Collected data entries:
==*==
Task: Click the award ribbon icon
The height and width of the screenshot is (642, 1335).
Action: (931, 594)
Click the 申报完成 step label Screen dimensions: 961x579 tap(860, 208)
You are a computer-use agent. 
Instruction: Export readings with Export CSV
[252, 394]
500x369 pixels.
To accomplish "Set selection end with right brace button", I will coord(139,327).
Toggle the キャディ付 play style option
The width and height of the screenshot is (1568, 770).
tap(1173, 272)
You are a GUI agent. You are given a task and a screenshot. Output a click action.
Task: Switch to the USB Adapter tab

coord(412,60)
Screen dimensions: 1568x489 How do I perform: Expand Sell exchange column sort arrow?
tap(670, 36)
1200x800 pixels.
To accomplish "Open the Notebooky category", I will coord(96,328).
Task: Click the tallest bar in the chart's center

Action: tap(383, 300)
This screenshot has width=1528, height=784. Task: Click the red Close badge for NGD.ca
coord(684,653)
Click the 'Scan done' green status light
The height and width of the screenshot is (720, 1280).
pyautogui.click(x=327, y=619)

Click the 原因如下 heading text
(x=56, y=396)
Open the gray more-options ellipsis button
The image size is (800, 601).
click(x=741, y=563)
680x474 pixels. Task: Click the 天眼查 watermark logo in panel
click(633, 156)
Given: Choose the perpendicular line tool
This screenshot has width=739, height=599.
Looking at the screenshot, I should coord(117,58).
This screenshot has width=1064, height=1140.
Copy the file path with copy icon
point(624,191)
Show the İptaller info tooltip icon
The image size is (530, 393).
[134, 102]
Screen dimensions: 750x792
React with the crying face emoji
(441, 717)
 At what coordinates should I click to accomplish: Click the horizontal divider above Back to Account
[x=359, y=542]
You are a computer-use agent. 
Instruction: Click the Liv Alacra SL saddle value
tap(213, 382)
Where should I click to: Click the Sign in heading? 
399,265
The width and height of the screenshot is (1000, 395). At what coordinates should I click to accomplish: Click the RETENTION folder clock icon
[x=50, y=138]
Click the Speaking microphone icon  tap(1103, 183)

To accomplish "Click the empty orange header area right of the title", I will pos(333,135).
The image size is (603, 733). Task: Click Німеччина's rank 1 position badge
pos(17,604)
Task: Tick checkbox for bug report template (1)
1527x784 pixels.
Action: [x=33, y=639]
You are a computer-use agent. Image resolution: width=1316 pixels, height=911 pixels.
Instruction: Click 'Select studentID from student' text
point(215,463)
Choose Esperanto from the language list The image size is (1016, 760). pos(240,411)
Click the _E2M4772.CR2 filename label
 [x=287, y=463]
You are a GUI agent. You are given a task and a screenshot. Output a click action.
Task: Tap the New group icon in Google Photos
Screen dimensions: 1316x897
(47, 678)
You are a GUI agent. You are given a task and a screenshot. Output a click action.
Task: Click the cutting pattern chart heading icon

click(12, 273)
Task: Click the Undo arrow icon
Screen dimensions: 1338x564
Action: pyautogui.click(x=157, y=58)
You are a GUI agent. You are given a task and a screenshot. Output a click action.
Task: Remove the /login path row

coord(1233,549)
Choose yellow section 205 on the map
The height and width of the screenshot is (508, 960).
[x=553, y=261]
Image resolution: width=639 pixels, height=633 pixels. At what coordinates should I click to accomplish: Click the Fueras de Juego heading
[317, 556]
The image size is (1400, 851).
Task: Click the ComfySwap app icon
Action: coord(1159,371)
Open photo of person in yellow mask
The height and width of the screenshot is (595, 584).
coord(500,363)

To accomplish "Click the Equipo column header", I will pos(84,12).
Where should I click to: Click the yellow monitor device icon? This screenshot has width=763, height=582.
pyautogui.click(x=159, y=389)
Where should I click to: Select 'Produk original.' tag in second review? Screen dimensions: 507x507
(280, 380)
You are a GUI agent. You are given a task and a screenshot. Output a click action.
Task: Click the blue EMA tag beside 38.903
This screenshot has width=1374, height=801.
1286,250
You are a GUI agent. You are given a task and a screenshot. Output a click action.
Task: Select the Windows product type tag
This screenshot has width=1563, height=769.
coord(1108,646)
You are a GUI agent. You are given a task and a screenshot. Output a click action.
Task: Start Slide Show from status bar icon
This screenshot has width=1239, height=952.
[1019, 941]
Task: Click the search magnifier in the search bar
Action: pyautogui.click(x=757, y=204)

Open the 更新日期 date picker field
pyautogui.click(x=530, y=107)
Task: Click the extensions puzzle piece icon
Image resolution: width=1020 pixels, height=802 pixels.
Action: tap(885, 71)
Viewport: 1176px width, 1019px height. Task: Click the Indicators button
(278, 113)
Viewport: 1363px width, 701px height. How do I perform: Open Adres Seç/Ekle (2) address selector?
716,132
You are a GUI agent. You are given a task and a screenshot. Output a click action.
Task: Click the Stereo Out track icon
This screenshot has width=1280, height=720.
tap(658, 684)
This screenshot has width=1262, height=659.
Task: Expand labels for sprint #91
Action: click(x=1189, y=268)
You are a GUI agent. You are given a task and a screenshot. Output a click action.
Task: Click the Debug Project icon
==*==
Copy every line in the entries above that has the string "header" in it.

* _Task result_:
To accomplish "Click the empty orange header area right of the title", I will pos(333,135).
To accomplish "Click the Equipo column header", I will pos(84,12).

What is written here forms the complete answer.